(New throughout, changes dateline from previous TOKYO/SYDNEY)
* Market holidays mute reaction to lacklustre China PMI
* Euro a touch higher having ridden out lower inflation numbers
* Smooth Fed meeting calms worries over weak U.S. GDP
LONDON, May 1 (Reuters) - The euro inched higher on Thursday having ridden out two days of worse than expected news on euro zone inflation and the U.S. economy that have not fundamentally altered perceptions of the policy outlook in either.
This year's dominant trend on major currency markets is the euro's continued strength in the face of a steady reining in of U.S. monetary policy stimulus and expectations the European Central Bank would be forced at some stage to do the opposite.
A number of analysts had predicted low euro zone inflation on Wednesday, following lower than forecast figures out of Germany a day earlier, might be enough to turn the single currency significantly weaker.
But instead it bounced back robustly and was up another 0.2 percent on Thursday at $1.3888 in a session thinned out by public holidays across Asia and Europe.
"I thought yesterday we might have the ingredients for some more decisive weakness but it just did not materialise," said Daragh Maher, strategist with HSBC in London.
"One of the problems is that there is a pretty high level of cynicism about the ECB's willingness to act. On the top side on the other hand there is a reluctance to push higher because that may actually force them to do so."

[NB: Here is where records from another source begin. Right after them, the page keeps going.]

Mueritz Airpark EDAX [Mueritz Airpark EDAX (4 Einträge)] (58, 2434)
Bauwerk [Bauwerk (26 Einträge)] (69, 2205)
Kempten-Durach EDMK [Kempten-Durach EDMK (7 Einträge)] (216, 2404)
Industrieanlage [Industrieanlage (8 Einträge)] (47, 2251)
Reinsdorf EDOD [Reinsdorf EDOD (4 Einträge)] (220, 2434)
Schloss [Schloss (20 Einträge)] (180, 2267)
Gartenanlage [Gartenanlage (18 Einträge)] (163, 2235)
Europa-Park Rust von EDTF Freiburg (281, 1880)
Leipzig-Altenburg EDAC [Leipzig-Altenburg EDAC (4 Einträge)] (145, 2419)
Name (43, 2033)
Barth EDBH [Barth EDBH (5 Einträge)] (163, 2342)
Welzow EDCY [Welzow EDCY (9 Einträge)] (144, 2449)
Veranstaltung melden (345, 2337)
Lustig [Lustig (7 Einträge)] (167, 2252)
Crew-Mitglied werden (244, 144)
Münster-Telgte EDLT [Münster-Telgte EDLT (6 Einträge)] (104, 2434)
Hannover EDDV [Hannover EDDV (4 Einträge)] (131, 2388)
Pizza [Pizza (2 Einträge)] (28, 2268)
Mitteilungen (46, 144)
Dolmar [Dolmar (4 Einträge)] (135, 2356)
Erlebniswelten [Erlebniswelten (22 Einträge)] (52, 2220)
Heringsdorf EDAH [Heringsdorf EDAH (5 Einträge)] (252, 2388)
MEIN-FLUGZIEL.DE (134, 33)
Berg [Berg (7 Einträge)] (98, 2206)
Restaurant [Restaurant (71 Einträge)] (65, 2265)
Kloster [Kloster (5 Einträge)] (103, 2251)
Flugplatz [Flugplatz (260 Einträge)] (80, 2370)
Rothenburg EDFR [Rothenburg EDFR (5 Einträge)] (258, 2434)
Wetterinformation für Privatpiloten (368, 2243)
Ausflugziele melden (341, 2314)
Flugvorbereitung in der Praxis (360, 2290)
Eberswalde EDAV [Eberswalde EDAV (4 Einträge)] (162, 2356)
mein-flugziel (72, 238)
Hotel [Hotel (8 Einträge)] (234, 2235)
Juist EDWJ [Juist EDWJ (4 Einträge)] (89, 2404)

Policymakers at the euro zone's central bank have talked aggressively about their willingness to take action to head off a debilitating cycle of falling prices and demand, and as such have outright opposed any further gains for the euro.
But they face substantial barriers to delivering the sort of decisive policy action that would weaken the currency at a time when capital is flooding back into the euro zone's peripheral economies and stock markets.
"There is a lot of talk in the market of what the ECB might do next week, but I don't think many people really believe they are capable at the moment," said a dealer with one London bank. "That keeps the euro supported but leaves us in limbo really."
The dollar was propped up overnight by a steady-as-she-goes message from the Federal Reserve on its gradual reduction in the amount of dollars it is pumping into the economy every month. The bank as expected cut another $10 billion off the programme and provided a reasonably upbeat message on the economy that eased market nerves over slightly lower than expected first quarter growth figures.
"The GDP numbers were soft but the Fed had a look and said its outlook was unchanged," Maher said. "You can have weaker numbers but unless it affects the outlook for policy you won't see much reaction."
Against a basket of currencies the dollar was just 0.03 percent lower in early European trade.
China's official Purchasing Managers' Index had little impact on global markets. Some analysts said a similar survey in the UK may offer some direction to sterling, which was trading at $1.6888, very close to highs for this year hit a day earlier.